Existe uma falácia confortável que muitos executivos ainda abraçam em 2026: a de que inteligência artificial é, fundamentalmente, uma ferramenta de produtividade, algo que se liga, usa e desliga conforme a conveniência. Essa visão, além de equivocada, é perigosa. E o tempo de corrigi-la está acabando. A comparação com a internet nos anos 1990 é inevitável, e não por acaso. Naquela época, empresas viam seus sites como cartões de visita digitais e o e-commerce como versão eletrônica do catálogo impresso.
Poucos perceberam, a tempo, que a internet deixaria de ser ferramenta para se tornar infraestrutura essencial. O celular sem conexão ainda funciona tecnicamente, mas perdeu tudo que o torna relevante: serviços bancários, mobilidade, pagamentos, comunicação instantânea. A IA está repetindo esse processo de forma idêntica, porém a um ritmo consideravelmente mais acelerado. Empresas que hoje a tratam como recurso auxiliar podem descobrir, em breve, que ficaram para trás.

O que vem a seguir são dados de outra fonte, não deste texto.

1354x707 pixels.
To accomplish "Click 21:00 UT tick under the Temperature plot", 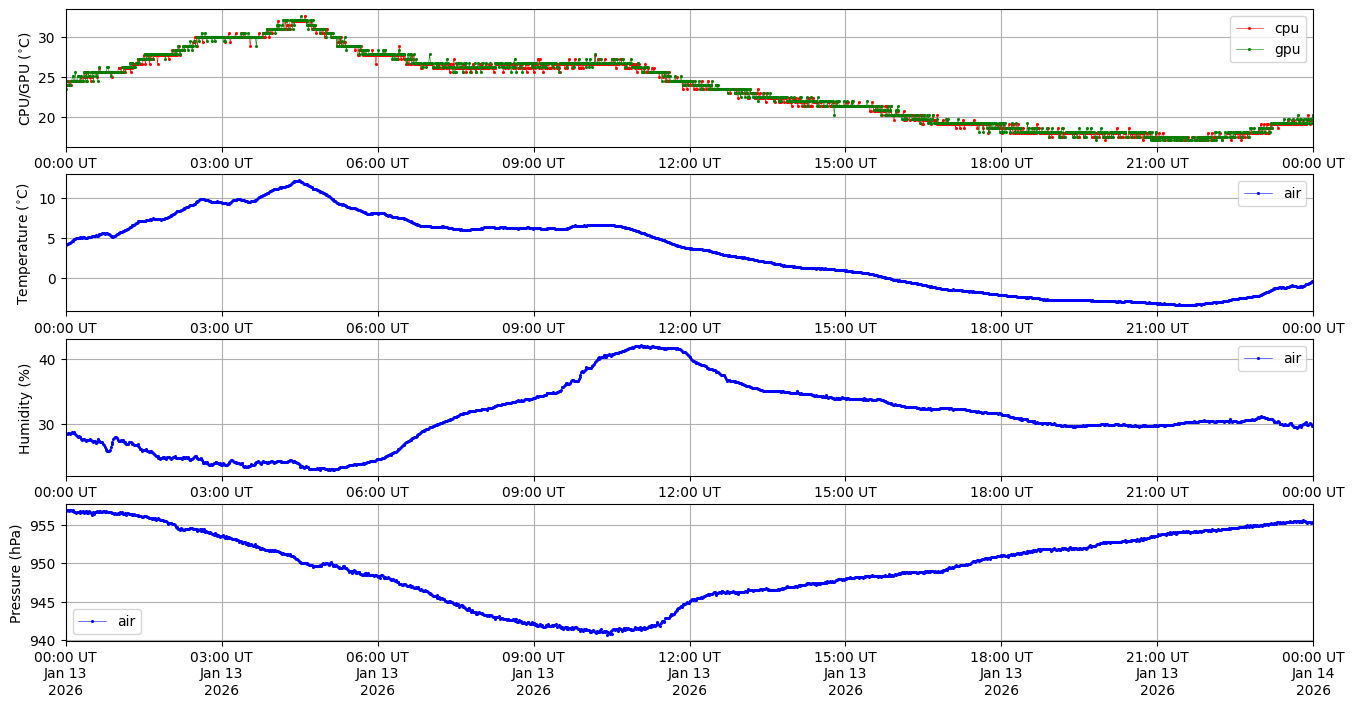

Mas o debate sobre adoção já foi superado. A Inteligência Artificial está nas empresas, seja pelo canal oficial ou pela porta dos fundos. E é exatamente aí que mora o problema mais urgente e menos discutido, a shadow AI. A pergunta que importa não é mais “qual ferramenta de IA a empresa deve usar”. A pergunta que precisa ser feita é “quem controla o que a IA acessa, decide, executa e aprende?”.